In [2]:
import spacy
import pandas as pd
from string import punctuation

import nltk
from nltk import ngrams
from nltk.corpus import wordnet
from collections import Counter
from nltk.tokenize import word_tokenize

from sklearn.feature_extraction.text import TfidfVectorizer

nltk.download('punkt')
nltk.download('stopwords')
nltk.download('wordnet')

nlp = spacy.load("en_core_web_lg")


[nltk_data] Downloading package punkt to
[nltk_data]     /Users/jeremychua/nltk_data...
[nltk_data]   Package punkt is already up-to-date!
[nltk_data] Downloading package stopwords to
[nltk_data]     /Users/jeremychua/nltk_data...
[nltk_data]   Package stopwords is already up-to-date!
[nltk_data] Downloading package wordnet to
[nltk_data]     /Users/jeremychua/nltk_data...
[nltk_data]   Package wordnet is already up-to-date!


In [31]:
df = pd.read_csv('data/test/preprocess_output.csv')

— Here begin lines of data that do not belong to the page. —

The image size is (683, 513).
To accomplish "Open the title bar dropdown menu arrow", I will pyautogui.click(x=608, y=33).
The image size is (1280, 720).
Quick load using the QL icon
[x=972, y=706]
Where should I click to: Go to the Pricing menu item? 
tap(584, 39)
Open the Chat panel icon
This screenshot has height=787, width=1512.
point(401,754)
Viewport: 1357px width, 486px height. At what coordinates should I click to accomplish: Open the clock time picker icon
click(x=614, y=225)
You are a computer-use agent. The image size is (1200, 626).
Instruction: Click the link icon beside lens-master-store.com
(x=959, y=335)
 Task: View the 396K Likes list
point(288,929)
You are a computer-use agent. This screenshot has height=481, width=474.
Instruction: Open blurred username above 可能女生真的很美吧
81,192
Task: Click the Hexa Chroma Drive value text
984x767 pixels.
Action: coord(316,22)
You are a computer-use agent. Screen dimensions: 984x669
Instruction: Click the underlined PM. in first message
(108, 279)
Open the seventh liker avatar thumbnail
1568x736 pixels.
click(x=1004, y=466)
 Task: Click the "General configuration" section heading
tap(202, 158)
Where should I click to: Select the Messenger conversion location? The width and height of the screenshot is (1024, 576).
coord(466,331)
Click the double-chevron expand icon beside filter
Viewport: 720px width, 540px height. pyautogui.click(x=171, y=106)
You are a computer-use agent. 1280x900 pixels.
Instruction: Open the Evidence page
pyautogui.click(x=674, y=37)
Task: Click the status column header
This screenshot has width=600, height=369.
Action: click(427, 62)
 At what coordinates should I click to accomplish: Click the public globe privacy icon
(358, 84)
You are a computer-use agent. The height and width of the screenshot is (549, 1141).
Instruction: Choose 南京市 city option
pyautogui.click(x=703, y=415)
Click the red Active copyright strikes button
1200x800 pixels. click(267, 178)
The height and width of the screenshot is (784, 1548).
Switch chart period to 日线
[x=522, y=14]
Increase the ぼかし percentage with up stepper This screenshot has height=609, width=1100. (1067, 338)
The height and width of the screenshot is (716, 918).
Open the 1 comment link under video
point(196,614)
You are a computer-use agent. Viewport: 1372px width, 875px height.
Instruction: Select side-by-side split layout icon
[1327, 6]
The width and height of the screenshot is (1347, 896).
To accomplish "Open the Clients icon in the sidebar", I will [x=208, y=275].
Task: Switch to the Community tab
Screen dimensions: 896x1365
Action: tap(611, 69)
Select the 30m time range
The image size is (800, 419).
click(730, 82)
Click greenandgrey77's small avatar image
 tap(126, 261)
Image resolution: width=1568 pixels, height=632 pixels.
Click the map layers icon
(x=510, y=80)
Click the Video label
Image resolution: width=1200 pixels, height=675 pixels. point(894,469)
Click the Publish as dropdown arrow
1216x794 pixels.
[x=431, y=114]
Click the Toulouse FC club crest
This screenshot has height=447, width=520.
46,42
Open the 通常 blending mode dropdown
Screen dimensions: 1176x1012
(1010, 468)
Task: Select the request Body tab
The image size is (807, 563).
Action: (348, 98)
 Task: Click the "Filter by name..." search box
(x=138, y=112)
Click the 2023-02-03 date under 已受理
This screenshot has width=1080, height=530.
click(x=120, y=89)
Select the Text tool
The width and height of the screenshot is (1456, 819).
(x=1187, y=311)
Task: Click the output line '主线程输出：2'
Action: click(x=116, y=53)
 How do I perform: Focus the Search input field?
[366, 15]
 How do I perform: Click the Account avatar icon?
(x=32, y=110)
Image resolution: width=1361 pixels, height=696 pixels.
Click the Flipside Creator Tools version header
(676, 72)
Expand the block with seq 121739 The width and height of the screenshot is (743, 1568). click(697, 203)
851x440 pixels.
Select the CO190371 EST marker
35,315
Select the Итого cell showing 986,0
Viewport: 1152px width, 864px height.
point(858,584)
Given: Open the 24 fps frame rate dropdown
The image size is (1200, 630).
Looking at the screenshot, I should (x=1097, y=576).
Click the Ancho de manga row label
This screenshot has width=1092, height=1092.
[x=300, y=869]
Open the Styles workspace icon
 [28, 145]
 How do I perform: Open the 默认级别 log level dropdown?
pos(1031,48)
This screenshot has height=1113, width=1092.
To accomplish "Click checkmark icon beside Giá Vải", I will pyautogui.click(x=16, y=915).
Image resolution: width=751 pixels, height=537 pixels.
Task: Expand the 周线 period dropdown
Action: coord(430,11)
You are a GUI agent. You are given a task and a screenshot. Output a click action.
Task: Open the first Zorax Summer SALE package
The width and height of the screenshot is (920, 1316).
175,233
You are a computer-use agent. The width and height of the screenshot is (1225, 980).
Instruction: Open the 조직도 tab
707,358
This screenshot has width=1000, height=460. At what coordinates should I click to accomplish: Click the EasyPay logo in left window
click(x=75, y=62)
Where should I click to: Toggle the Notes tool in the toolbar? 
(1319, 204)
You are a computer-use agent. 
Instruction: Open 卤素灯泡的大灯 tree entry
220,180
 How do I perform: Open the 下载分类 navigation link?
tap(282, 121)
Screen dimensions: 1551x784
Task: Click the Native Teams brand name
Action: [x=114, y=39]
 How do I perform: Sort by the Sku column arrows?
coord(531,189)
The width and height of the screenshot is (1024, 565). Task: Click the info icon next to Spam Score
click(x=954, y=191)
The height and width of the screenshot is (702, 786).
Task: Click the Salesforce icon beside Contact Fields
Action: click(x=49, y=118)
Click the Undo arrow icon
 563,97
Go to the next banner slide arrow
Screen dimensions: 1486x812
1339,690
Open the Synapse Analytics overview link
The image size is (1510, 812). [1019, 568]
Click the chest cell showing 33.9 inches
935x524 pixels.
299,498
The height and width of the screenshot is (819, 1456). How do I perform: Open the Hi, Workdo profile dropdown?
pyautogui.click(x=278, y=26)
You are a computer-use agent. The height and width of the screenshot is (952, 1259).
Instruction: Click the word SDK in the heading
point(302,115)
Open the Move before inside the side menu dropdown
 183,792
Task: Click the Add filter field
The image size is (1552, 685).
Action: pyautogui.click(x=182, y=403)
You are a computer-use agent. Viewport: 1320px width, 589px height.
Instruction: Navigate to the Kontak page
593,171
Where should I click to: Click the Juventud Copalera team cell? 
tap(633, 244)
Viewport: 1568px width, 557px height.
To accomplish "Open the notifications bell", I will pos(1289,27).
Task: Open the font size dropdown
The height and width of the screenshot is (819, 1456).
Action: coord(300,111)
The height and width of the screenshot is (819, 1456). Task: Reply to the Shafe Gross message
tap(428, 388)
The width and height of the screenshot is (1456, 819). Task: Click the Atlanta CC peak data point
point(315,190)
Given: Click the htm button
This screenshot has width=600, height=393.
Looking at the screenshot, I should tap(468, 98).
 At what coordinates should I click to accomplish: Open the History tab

## A. Get contextual features

In [32]:
df['word_count'] = df['title'].str.split().str.len()
df['character_count'] = df['title'].str.len()

In [33]:
n = 2
# Function to generate n-grams for the title
def generate_ngrams(text, n):
    # Tokenize the text into words
    tokens = word_tokenize(text)
    # Generate n-grams
    return list(ngrams(tokens, n))

df['bigrams'] = df['title'].apply(lambda title: generate_ngrams(title, n))

In [34]:
def get_contextual_features(title):
    doc = nlp(title)
    lemma = []
    pos = []
    tag = []
    dep = []
    label = []
    
    for token in doc:
        if token.text in punctuation:
            continue
        lemma.append(token.lemma_)
        pos.append(token.pos_)
        tag.append(token.tag_)
        dep.append(token.dep_)
        label.append(token.ent_type_)
        
    return lemma, pos, tag, dep, label

In [35]:
lemma = []
pos = []
tag = []
dep = []
label = []

for idx, row in df.iterrows():
    title = row['title']
    l, p, t, d, la = get_contextual_features(title)
    lemma.append(l)
    pos.append(p)
    tag.append(t)
    dep.append(d)
    label.append(la)

df['lemma'] = lemma
df['pos'] = pos
df['tag'] = tag
df['dep'] = dep
df['label'] = label

## B. Get trigger words

In [83]:
def contains_digit(word):
    for char in word:
        if char.isdigit():
            return True
    return False

def extract_trigger_words(title):
    result = []
    pos_tag = ['ADJ', 'NOUN', 'VERB', 'ADV', 'NNP', 'PROPN'] 
    # tag_ls = ['NN', 'NNP', 'NNPS']
    label_type = ['TIME', 'PERCENT', 'MONEY', 'QUANTITY', 'ORDINAL', 'CARDINAL']
    doc = nlp(title[0].lower()+title[1:])

    prev_label = None
    trigger_combi = None
    for token in doc:
        # print(token.text, token.ent_type_, token.pos_, token.tag_)
        if token.text in nlp.Defaults.stop_words or token.text in punctuation or contains_digit(token.text):
            continue
        if (token.pos_ in pos_tag) and (token.ent_type_ not in label_type): # or (token.tag_ in tag_ls)
            if prev_label:
                if prev_label == token.ent_type_:
                    trigger_combi += '_' + token.text
                    continue
                else:
                    if trigger_combi:
                        result.append(trigger_combi.lower())
                        trigger_combi = None
                        prev_label = None
                    result.append(token.text.lower())
                    continue
            
            if len(token.ent_type_) > 0:
                prev_label = token.ent_type_
                trigger_combi = token.text
            else:
                if trigger_combi:
                    result.append(trigger_combi.lower())
                    trigger_combi = None
                    prev_label = None
                result.append(token.text.lower())
        
    if trigger_combi:
        result.append(trigger_combi.lower())
        trigger_combi = None
        prev_label = None

    return result

In [84]:
extract_trigger_words("2019 ASEAN Para Games")

['asean_para_games']

In [85]:
df['trigger_words'] = df['title'].apply(extract_trigger_words)

In [86]:
df = df[df['trigger_words'].map(len) > 0]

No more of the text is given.